- Source extract:
BEGIN

Introduction

Placement of dental implants in the posterior maxilla is often jeopardised by the size and extension of the sinus cavities and inadequate amounts of bone. Atrophic processes can be accelerated by removable dentures as well.1 Surgical procedures were therefore developed to elevate the floor of the sinus and fill the hereby created cavity with bone or a substitute material, in order to subsequently install dental implants.2 Autogenous bone, harvested from the iliac crest, remains the optimum bone grafting procedure including maxillary sinus augmentation techniques. In view of the extreme maxillary atrophy, the conventional surgical approach would have been maxillary augmentation with or without a titanium mesh and particulate cancellous bone marrow graft from the iliac bone.3 Another option could have been a Le Fort I osteotomy with an interpositional iliac corticocancellous block graft.4

Extraoral bone harvesting necessitates increased hospitalisation, financial costs, donor site morbidity and functional limitations. Moreover, there is up to 8.6%5 risk of complications following iliac crest bone graft harvesting. Even higher morbidity rates6 including pain (14%) and neurosensory deficits (26%) have been reported lately. Finally, unpredictable reduction in size of the bone graft, because of resorption, is a frequent finding.7

The acceptance of this approach is low by both patients and clinicians due to the following reasons:

  1. 1

    The psychological fear of being subjected to a relatively major surgical procedure

  2. 2

    The need for hospitalisation and morbidity associated with a distant donor site, particularly the restricted mobility associated with an iliac bone graft

  3. 3

    Inability to use the existing denture during the graft healing period. This precaution is intended to minimise graft resorption by eliminating transmission of occlusal loads to the grafted site during the healing phase

  4. 4

    Increased costs of the procedure including the cost of hospital stay, use of in-patient operating facilities and a second surgical team for the bone harvest

  5. 5

    Extended treatment time with delayed implant placement four to six months following the grafting procedure. Simultaneous placement of dental implants at the time of bone grafting is avoided due to a lower success rate than delayed placement.

END

- Dataset content:
BEGIN

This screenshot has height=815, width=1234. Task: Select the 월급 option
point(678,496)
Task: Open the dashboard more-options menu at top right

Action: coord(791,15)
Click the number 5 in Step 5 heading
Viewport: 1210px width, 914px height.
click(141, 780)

END

- Task directions:
Answer these questions from the dental implant introduction:
1. What risk of complications following iliac crest bone graft harvesting does the text report?
2. From what site is the autogenous bone described as the optimum grafting procedure harvested?
3. How many months after the grafting procedure does delayed implant placement occur?
The material has no connection to the text on dental implants.

- Solution to this problem:
1. Up to 8.6%.
2. The iliac crest.
3. Four to six months.